Izrael bombarduje Liban. Po raz pierwszy armia Izraelska ostrzega cywilów
2024-09-23
Autor: Tomasz
Rzecznik izraelskiej armii, admirał Daniel Hagari, zaapelował do mieszkańców południowego Libanu, aby ci, którzy jeszcze nie opuścili swoich domów, natychmiast ewakuowali się z budynków, w których Hezbollah przechowuje pociski, używane do ataków na Izrael.
Po raz pierwszy w historii, podczas obecnego konfliktu, Izrael postanowił publicznie wezwać cywilów do opuszczenia potencjalnie niebezpiecznych obiektów. Hagari podkreślił, że w wyniku bombardowań na cele cywilne mogą być narażeni nie tylko bojownicy Hezbollahu, ale również niewinni obywatele.
Izrael planuje rozszerzenie ataków na cele oddalone od granicy, co sugeruje, że ze względu na rosnącą intensywność działań, sytuacja może się jeszcze bardziej zaostrzyć. Informacje przekazywane przez media, w tym “Jerusalem Post”, wskazują, że ostrzeżenie Hagari jest pierwszym tak poważnym sygnałem skierowanym do mieszkańców Libanu.
Pomimo sytuacji, nie jest jeszcze jasne, gdzie dokładnie mieszkańcy Libanu mogliby się ewakuować, biorąc pod uwagę, że wiele domów w rejonie jest współdzielonych przez cywilów i bojowników Hezbollahu. Izrael nie sprecyzował również, czy planuje inwazję lądową w odpowiedzi na działania Hezbollahu.
Hagari dołączył do swojego ostrzeżenia animację, która przedstawia cywilny obiekt, w którym Hezbollah ukrył pocisk manewrujący DR-4. Rzecznik wyjaśnił, że te nowoczesne rakiety, latające nisko i szybciej niż ракеты standardowo używane przez Hezbollah, zostały nielegalnie przemycone przez grupę z Syrii.
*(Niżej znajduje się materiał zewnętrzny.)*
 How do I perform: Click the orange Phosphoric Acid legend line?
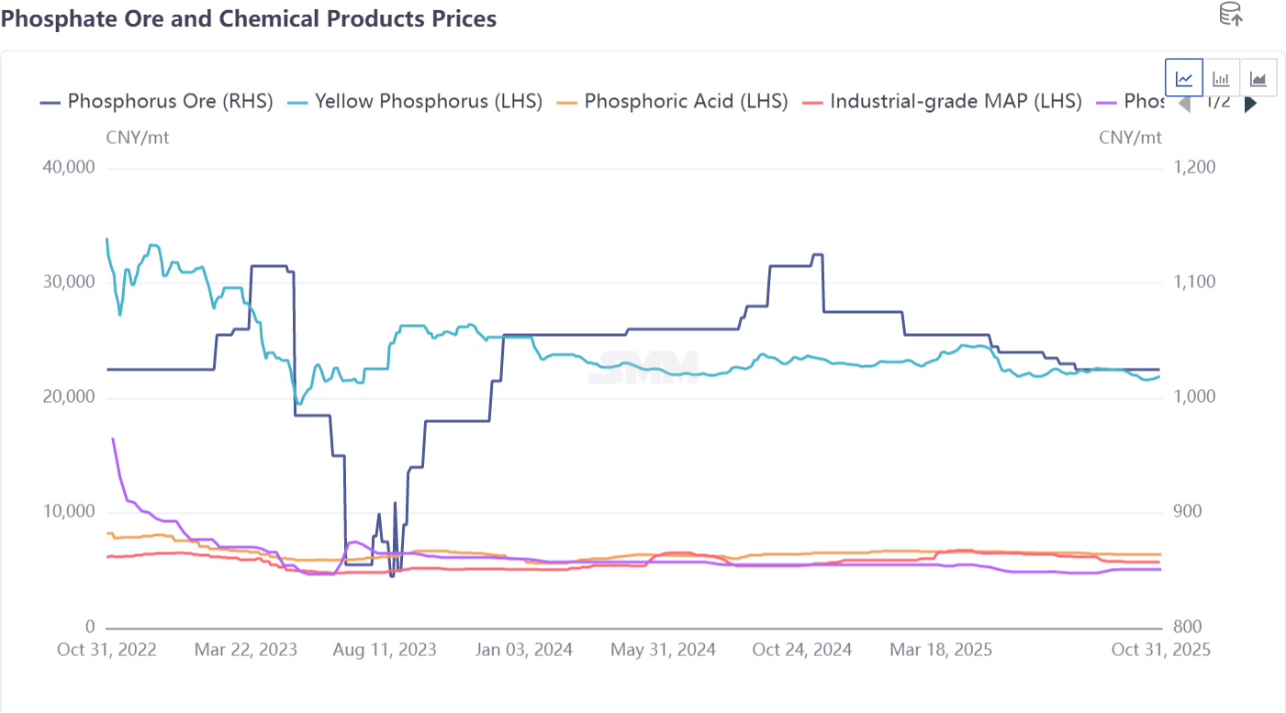[x=566, y=102]
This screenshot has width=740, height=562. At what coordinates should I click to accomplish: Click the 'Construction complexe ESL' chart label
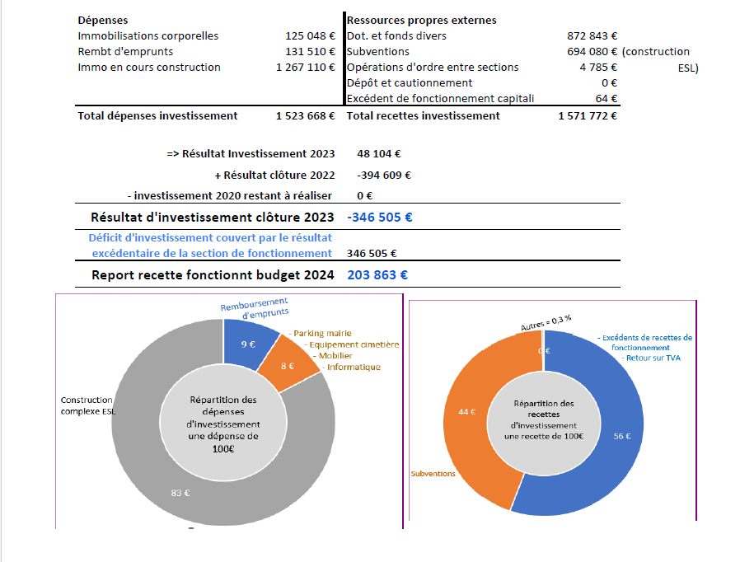[x=87, y=405]
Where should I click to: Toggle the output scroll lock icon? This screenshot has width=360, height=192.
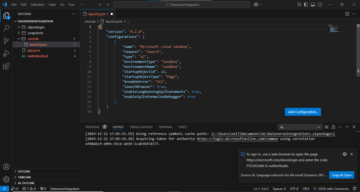(x=333, y=127)
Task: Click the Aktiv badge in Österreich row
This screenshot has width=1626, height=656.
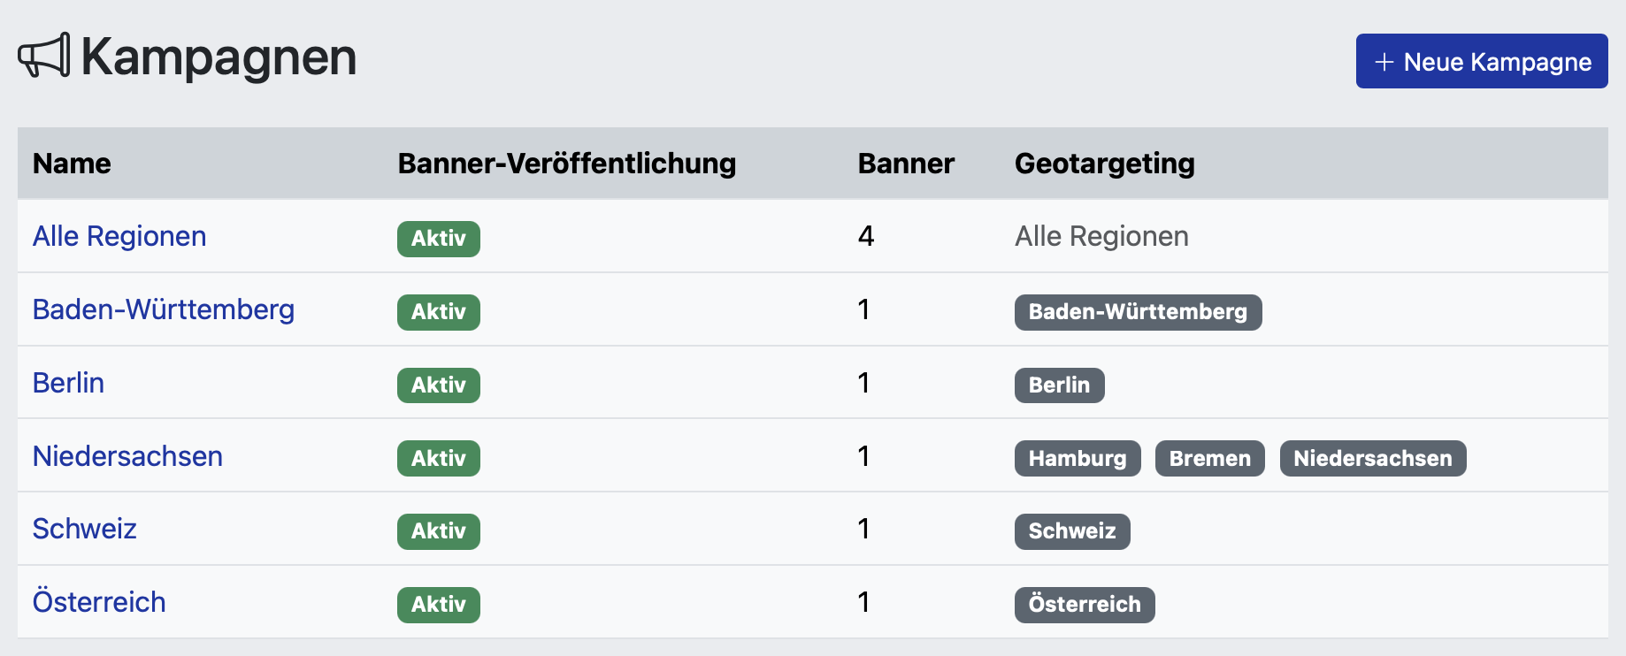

W odpowiedzi na nasilające się ataki, przedstawiciele izraelskiej armii podkreślają, że ich działania mają na celu ochronę obywateli Izraela i przywrócenie ich bezpieczeństwa. Izrael podjął również nowe kroki w obszarze strategicznych celów wojskowych, aby stworzyć sytuację, w której mogliby wrócić do swoich domów mieszkańcy przygranicznych terenów.
W miarę jak konflikt się zaostrza, mieszkańcy regionu doświadczają coraz większych obaw o swoją przyszłość, a także zagrożeń, jakie niosą ze sobą zintensyfikowane ataki powietrzne. Światowe media monitorują tę sytuację z rosnącą niepewnością, a eksperci przewidują, że sytuacja w regionie może ulec dalszemu pogorszeniu, co może prowadzić do jeszcze większej eskalacji konfliktu.